Montagem com algumas das histórias de sucesso dentro da plataforma.

Montagem com algumas das histórias de sucesso dentro da plataforma.

(Foto: Reprodução / Nerdsite.com.br)


Criadores brasileiros existem dentro da plataforma, mas não é algo que se pode notar logo de cara até mesmo por essa questão de idioma, visto que uma das primeiras opções para alcançar visualização é adequar a obra ao Inglês. Entretanto há conterrâneos por lá que estão fazendo sucesso, por exemplo, a Luiza Michele (21) também conhecida como Luh Draw, mineira, ilustradora autodidata e autora do webtoon chamado “My Secret Boyfriend”, ("Meu Namorado Secreto" em tradução livre) que já acumula mais de 450 mil visualizações e 34 mil inscrições. A história conta as aventuras de uma jovem maquiadora negra que se muda para a Coreia do Sul para trabalhar em sua área e conhecer seu namorado virtual, o qual possui diversos segredos, incluindo sua identidade. A autora concedeu uma entrevista e falou um pouco das suas vivências na carreira, seu processo criativo, situações e aprendizados ao longo do caminho. Acompanhe:

 


Desde quando você se interessou pelo desenho?

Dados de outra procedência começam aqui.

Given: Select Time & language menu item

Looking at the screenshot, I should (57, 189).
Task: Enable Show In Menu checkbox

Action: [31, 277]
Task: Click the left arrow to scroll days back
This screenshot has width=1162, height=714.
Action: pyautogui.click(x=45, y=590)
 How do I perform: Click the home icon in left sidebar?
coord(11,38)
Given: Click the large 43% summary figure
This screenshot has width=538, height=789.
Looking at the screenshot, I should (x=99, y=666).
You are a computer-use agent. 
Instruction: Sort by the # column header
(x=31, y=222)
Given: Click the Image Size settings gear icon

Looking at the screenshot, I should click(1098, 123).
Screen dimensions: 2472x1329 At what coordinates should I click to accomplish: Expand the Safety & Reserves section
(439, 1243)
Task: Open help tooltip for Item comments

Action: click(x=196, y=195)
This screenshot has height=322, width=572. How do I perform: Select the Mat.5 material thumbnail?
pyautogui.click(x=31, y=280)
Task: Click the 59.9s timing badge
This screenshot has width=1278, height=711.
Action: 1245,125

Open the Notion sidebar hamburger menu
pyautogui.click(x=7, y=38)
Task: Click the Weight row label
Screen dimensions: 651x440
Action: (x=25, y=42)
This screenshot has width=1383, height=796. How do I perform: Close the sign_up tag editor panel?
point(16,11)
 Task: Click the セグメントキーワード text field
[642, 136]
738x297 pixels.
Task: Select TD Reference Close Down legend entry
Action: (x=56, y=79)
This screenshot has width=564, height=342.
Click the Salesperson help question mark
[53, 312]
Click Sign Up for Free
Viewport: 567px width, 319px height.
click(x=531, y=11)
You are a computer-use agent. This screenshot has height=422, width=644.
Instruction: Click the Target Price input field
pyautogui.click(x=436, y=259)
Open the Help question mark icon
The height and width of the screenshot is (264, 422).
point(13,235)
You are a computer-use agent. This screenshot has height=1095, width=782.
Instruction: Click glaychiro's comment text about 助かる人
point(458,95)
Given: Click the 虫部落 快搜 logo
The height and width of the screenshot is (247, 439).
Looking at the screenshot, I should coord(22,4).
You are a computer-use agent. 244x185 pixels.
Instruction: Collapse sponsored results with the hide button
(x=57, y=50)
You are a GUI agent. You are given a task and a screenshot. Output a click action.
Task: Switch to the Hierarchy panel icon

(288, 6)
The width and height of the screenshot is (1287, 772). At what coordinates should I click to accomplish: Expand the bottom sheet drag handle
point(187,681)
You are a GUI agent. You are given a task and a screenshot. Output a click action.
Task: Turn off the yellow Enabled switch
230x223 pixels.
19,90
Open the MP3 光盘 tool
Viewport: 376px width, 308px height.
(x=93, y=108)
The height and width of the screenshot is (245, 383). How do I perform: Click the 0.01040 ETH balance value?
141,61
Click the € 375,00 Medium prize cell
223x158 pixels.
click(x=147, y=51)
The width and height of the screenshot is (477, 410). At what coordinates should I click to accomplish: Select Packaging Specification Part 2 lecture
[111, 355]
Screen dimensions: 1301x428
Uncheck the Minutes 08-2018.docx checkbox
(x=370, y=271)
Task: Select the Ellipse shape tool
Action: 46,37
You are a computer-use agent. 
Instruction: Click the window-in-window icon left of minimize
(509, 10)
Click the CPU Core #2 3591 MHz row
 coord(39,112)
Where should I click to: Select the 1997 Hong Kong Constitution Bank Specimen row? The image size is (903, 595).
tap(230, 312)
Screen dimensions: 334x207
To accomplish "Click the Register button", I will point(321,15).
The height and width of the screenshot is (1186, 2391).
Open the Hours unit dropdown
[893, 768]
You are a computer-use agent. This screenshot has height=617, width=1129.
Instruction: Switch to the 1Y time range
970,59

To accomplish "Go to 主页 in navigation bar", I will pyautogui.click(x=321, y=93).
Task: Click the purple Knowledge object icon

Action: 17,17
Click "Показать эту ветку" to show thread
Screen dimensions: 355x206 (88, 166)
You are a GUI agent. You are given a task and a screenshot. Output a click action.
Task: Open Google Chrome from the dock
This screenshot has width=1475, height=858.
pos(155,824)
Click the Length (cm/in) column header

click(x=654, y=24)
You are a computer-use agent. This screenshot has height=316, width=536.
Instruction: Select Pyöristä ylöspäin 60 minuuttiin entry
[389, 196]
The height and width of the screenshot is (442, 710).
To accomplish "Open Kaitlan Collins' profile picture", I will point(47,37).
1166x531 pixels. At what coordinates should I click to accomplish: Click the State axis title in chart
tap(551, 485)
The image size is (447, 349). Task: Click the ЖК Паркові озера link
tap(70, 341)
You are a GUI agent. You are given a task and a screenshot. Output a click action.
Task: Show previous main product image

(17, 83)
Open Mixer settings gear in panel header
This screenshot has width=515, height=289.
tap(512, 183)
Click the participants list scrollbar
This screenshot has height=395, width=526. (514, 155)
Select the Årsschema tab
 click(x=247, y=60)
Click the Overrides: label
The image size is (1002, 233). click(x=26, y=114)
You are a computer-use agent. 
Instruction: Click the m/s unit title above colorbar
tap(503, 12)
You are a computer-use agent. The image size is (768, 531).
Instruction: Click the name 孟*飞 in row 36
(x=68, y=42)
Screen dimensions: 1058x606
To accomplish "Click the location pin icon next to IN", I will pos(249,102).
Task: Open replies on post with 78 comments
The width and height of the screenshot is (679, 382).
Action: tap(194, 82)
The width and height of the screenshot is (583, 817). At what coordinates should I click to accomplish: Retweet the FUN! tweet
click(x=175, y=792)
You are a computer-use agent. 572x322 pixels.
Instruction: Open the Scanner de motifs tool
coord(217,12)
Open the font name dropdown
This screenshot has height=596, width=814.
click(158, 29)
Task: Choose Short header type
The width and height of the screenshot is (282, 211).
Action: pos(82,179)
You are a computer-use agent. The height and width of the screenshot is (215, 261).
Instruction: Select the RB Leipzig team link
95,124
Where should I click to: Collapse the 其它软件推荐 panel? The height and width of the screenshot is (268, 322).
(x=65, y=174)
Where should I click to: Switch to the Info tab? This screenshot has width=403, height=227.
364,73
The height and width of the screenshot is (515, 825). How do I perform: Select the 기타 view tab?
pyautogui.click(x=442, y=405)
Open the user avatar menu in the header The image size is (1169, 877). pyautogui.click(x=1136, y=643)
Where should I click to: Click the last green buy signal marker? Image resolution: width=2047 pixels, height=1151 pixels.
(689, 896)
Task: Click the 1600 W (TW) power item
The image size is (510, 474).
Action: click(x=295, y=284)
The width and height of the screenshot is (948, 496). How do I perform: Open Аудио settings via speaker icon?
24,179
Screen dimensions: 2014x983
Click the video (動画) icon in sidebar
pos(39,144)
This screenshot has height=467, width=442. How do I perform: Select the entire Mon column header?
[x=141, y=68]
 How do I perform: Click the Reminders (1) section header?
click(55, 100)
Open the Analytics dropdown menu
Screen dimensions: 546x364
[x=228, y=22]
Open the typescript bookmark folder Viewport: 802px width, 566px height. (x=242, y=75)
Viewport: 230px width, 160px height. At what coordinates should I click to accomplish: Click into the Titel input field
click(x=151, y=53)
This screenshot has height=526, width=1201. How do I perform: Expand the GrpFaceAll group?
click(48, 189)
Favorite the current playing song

É aquela frase que todo artista usa ‘desenhar eu desenho desde pequeno’. E por ter esse meu jeito, eu não gosto muito de ter o compromisso sério com certas coisas, estou sempre querendo mudar então… minha mãe é costureira e eu comecei a trabalhar com ela, mas não gostava. Queria fazer alguma coisa que eu gosto e ganhar dinheiro com aquilo.

Parei de desenhar no começo do ensino médio, mas retomei no último ano (2018) e as pessoas me diziam para investir naquilo. Então algumas amigas criaram uma conta no Instagram, porque se fosse por mim eu não teria feito, e desde então eu comecei a postar.
 

Antes disso, como foi o processo de aprendizagem? Alguém te ensinou? 

Eu sempre me virei nos trinta. Por exemplo, até uns cinco anos atrás, não tinha nada de tutorial de desenho na internet, então eu não achava. Quando eu comecei não tinha isso, ou você pagava por conteúdo ou se virava, e foi o que eu fiz. Eu pesquisava imagens no Pinterest e praticava até ficar daquele jeito. E fui aprendendo. Não compensa, para mim, pagar e comprar um curso porque eu sei que não vou terminar. Tudo o que eu sei eu tive que me virar e foi assim desde o começo por não ter recurso ou alguém para me ensinar. 

As pessoas até me perguntam por onde começar a estudar, mas eu nunca fiz curso, até queria ter feito uma faculdade de artes visuais para entender mais do assunto, por mais que a faculdade seja uma área mais teórica. Mas é tudo no olho, vejo uma arte que eu acho legal ai vou treinando.

 

Então você começou a desenhar no tradicional né? E como foi a descoberta da arte digital? 

Eu desenhava no tradicional porque não tinha tanta condição, desenhava com o que tinha, com lápis que comprava na padaria e eu ia fazendo isso. Mas eu via trabalhos que começaram a ficar mais famosos em 2014 e 2015, aquele desenhos digitais, e me perguntava como seria ter aquilo. 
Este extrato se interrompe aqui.